Analyzing Captured Data

Query S3 with AWS CLI

# List captured files
aws s3 ls s3://traffic-capture/ --recursive

# Download and analyze
aws s3 cp s3://traffic-capture/2024/10/15/capture.json.gz - | \
  gunzip | \
  jq '.http.headers'

Extract User Analytics

# Find unique users accessing a service
aws s3 cp s3://traffic-capture/ . --recursive --exclude "*" --include "*.json.gz"

for file in *.json.gz; do
  gunzip -c "$file" | jq -r '.http.headers["x-user-id"]'
done | sort | uniq -c

Create Usage Report

import json
import gzip
import boto3
from collections import defaultdict

s3 = boto3.client('s3')
bucket = 'traffic-capture'

# Aggregate usage by endpoint
usage = defaultdict(set)

paginator = s3.get_paginator('list_objects_v2')
for page in paginator.paginate(Bucket=bucket):
    for obj in page.get('Contents', []):
        response = s3.get_object(Bucket=bucket, Key=obj['Key'])
        with gzip.GzipFile(fileobj=response['Body']) as gz:
            data = json.load(gz)
            endpoint = f"{data['http']['method']} {data['http']['path']}"
            user = data['http']['headers'].get('x-user-id', 'anonymous')
            usage[endpoint].add(user)

# Print usage report
for endpoint, users in sorted(usage.items()):
    print(f"{endpoint}: {len(users)} unique users")

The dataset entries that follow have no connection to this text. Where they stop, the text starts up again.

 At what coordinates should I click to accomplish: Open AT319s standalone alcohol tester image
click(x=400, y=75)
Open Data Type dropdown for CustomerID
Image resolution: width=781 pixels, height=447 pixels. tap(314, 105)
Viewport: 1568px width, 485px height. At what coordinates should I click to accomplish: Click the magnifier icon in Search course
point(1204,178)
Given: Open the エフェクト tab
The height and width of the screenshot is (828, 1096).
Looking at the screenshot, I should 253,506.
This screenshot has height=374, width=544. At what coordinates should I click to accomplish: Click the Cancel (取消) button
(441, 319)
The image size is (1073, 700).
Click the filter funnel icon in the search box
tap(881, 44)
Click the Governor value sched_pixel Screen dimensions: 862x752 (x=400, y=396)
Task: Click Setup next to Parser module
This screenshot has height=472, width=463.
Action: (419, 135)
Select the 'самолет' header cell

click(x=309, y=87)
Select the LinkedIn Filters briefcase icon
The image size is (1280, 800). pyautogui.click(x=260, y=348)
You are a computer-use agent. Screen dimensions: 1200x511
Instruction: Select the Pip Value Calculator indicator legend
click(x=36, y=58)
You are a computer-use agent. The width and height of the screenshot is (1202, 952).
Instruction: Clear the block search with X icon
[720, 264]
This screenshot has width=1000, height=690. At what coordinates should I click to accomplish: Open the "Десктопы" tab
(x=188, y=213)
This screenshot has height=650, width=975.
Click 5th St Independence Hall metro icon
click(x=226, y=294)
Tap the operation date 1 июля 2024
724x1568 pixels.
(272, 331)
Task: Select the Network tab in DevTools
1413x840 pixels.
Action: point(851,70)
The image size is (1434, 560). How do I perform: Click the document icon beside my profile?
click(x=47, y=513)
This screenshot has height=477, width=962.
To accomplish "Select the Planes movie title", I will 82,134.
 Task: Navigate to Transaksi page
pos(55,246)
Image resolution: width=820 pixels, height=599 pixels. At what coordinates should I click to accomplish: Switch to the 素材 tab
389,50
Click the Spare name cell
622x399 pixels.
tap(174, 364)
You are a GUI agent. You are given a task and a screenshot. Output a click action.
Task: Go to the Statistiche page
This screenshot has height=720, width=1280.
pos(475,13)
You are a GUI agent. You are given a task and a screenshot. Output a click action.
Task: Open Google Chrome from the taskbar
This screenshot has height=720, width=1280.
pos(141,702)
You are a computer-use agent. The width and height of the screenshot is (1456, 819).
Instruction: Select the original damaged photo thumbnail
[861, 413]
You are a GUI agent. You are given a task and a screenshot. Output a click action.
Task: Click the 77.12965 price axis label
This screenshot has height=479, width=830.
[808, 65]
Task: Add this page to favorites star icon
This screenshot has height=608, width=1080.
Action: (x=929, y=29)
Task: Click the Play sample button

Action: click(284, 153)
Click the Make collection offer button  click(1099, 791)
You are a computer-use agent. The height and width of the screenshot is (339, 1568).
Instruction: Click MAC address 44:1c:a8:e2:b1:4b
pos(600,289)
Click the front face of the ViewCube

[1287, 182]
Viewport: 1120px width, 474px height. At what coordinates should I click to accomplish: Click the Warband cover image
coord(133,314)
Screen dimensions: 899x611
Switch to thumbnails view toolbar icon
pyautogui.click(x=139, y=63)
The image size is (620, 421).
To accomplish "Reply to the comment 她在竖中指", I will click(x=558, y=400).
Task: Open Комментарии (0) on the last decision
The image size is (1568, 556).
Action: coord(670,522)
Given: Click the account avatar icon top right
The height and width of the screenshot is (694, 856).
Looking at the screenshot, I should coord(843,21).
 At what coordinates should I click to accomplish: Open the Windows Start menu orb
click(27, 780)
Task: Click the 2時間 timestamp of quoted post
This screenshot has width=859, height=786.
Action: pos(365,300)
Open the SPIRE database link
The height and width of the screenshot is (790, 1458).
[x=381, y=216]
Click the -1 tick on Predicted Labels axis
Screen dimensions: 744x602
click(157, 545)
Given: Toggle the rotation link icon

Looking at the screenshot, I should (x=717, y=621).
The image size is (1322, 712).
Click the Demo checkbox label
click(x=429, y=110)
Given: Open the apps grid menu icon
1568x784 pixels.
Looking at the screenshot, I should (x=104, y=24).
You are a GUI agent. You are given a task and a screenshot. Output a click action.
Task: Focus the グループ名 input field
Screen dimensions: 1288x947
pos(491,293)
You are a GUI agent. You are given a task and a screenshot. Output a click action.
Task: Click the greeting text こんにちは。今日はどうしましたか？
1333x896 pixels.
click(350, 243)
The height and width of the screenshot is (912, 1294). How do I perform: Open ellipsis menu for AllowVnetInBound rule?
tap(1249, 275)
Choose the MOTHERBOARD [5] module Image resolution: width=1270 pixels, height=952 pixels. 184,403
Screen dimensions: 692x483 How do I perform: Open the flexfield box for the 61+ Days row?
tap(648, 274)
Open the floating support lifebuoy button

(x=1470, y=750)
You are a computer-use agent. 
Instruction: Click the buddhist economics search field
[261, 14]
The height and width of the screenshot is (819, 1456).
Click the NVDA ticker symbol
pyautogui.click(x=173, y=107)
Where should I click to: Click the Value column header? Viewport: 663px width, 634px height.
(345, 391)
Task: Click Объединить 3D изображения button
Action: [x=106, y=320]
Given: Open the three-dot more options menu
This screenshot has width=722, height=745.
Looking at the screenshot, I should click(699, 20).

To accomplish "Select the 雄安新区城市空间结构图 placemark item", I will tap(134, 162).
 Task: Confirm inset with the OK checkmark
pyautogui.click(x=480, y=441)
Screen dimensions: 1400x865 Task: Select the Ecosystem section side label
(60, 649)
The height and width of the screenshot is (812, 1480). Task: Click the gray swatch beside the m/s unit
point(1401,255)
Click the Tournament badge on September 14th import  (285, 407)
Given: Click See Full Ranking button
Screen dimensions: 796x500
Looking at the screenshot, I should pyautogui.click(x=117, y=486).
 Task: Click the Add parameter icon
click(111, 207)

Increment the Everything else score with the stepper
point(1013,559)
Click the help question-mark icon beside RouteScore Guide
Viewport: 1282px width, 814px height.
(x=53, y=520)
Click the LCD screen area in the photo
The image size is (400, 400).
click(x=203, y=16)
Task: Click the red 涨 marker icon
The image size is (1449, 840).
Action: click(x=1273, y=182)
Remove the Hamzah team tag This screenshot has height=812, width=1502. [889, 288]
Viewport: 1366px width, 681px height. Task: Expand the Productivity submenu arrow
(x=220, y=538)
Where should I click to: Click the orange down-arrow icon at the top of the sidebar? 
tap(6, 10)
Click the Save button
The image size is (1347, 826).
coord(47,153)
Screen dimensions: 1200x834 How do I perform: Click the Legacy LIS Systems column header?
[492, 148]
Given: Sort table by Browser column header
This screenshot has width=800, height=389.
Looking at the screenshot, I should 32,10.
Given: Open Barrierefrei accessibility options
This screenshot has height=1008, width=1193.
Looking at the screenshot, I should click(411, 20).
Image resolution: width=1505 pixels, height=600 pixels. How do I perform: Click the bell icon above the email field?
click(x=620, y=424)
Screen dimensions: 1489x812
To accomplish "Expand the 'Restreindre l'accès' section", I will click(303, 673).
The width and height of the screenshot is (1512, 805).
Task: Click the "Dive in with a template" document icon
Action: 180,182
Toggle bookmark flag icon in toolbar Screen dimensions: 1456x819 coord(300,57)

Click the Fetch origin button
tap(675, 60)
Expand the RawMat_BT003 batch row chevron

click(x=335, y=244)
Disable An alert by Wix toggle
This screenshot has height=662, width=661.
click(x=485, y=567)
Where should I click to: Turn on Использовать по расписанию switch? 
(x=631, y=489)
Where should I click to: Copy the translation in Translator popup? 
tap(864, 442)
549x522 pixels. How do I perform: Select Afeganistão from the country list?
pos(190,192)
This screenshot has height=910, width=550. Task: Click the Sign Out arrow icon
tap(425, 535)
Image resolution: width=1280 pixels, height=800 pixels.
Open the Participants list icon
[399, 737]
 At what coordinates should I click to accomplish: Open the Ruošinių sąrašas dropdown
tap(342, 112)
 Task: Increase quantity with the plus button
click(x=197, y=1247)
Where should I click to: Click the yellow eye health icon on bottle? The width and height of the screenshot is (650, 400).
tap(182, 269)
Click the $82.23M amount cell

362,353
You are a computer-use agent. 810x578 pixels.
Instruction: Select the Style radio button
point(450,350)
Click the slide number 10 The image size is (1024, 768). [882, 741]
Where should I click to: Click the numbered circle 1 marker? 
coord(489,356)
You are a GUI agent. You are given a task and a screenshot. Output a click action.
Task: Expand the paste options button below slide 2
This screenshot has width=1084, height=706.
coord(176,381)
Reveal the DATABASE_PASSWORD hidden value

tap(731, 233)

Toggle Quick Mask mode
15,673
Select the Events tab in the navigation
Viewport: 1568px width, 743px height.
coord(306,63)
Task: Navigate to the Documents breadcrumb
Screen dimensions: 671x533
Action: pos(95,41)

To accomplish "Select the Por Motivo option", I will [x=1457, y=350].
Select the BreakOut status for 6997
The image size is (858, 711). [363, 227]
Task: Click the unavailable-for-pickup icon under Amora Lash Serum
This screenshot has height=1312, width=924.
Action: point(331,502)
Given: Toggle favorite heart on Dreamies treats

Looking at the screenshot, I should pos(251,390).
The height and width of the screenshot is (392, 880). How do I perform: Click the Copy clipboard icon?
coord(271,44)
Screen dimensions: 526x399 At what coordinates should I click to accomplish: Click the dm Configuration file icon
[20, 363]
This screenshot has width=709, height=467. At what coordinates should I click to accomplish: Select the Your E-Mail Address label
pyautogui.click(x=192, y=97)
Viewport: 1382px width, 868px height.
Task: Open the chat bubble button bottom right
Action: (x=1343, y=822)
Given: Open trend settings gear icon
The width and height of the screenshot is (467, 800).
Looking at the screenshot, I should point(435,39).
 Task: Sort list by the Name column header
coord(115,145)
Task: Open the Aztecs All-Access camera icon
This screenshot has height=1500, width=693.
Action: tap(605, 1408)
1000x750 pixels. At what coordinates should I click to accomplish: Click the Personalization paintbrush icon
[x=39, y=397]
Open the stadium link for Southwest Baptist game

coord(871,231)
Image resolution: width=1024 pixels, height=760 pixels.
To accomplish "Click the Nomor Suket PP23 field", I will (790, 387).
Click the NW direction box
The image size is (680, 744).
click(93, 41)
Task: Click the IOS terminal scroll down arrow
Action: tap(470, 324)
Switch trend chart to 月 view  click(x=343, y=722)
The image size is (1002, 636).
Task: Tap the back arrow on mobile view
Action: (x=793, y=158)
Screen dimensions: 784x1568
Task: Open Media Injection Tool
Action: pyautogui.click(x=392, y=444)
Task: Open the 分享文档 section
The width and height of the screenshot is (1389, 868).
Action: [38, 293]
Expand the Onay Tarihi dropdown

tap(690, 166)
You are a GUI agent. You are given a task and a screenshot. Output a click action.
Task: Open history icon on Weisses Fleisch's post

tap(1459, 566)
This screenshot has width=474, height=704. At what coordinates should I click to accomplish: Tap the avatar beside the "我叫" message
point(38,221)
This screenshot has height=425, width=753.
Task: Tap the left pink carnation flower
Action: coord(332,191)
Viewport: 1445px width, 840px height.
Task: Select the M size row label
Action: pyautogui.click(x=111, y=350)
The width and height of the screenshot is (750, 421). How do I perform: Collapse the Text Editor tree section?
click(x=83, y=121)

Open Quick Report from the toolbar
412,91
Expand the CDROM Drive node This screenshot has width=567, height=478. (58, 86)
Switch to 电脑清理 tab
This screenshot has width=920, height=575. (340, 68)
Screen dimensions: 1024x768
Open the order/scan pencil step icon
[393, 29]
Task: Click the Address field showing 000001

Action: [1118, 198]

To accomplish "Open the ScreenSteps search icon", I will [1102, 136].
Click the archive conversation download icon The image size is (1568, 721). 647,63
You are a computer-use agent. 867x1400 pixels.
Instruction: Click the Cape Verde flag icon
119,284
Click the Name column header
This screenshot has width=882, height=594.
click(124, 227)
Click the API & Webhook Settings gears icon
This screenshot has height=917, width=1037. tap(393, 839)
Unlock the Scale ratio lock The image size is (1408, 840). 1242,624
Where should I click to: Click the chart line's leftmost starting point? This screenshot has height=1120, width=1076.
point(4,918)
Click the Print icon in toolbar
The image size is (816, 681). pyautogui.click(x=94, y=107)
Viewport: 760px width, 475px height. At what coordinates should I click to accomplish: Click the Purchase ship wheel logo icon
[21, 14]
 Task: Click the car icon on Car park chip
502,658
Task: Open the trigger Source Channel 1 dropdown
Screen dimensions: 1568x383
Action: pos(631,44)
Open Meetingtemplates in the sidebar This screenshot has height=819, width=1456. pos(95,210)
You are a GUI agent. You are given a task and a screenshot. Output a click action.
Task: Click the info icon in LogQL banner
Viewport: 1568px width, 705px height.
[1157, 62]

Performance Considerations

  • Capture Level: Use details for headers only, full only when bodies are needed

  • Filtering: Use rules to limit capture to relevant traffic

  • Sampling: For high-volume services, consider sampling strategies

  • Storage: Rotate S3 data based on retention requirements

  • Process Filtering: Exclude noisy system processes

Troubleshooting

Common Issues

No data captured:

  • Verify QTAP is running: sudo systemctl status qtap

  • Check logs: sudo journalctl -u qtap -n 100

  • Ensure traffic matches direction setting (ingress vs egress)

  • Verify HTTP traffic is on expected ports

S3 upload failures:

  • Test credentials: aws s3 ls s3://traffic-capture/

  • Check bucket permissions and region

  • Verify network connectivity to S3

Missing headers:

  • Ensure capture level is details or full

  • Verify the http_capture plugin is configured

  • Check that traffic is HTTP/HTTPS (not other protocols)

High memory usage:

  • Reduce capture level from full to details

  • Add filtering rules to limit captured traffic

  • Increase sampling intervals for high-volume endpoints

Debug Mode

Run QTAP in debug mode for troubleshooting:

sudo qtap --config=/etc/qtap/qtap-config.yaml --log-level=debug

Security Best Practices

  1. Credential Management: Use environment variables or IAM roles for S3 credentials

  2. Data Retention: Implement S3 lifecycle policies for automatic data expiration

  3. Access Control: Restrict S3 bucket access to authorized users only

  4. Sensitive Data: Consider filtering out sensitive headers before storage

  5. Encryption: Enable S3 server-side encryption for stored data

Summary

QTap provides transparent HTTP header capture without requiring proxies or code changes. By leveraging eBPF, it captures traffic at the kernel level with minimal performance impact, making it ideal for:

  • Understanding service dependencies

  • Tracking API usage patterns

  • Debugging production issues

  • Recording traffic for testing

  • Security auditing

The combination of flexible filtering rules and native S3 integration makes QTAP a powerful tool for gaining visibility into your HTTP traffic.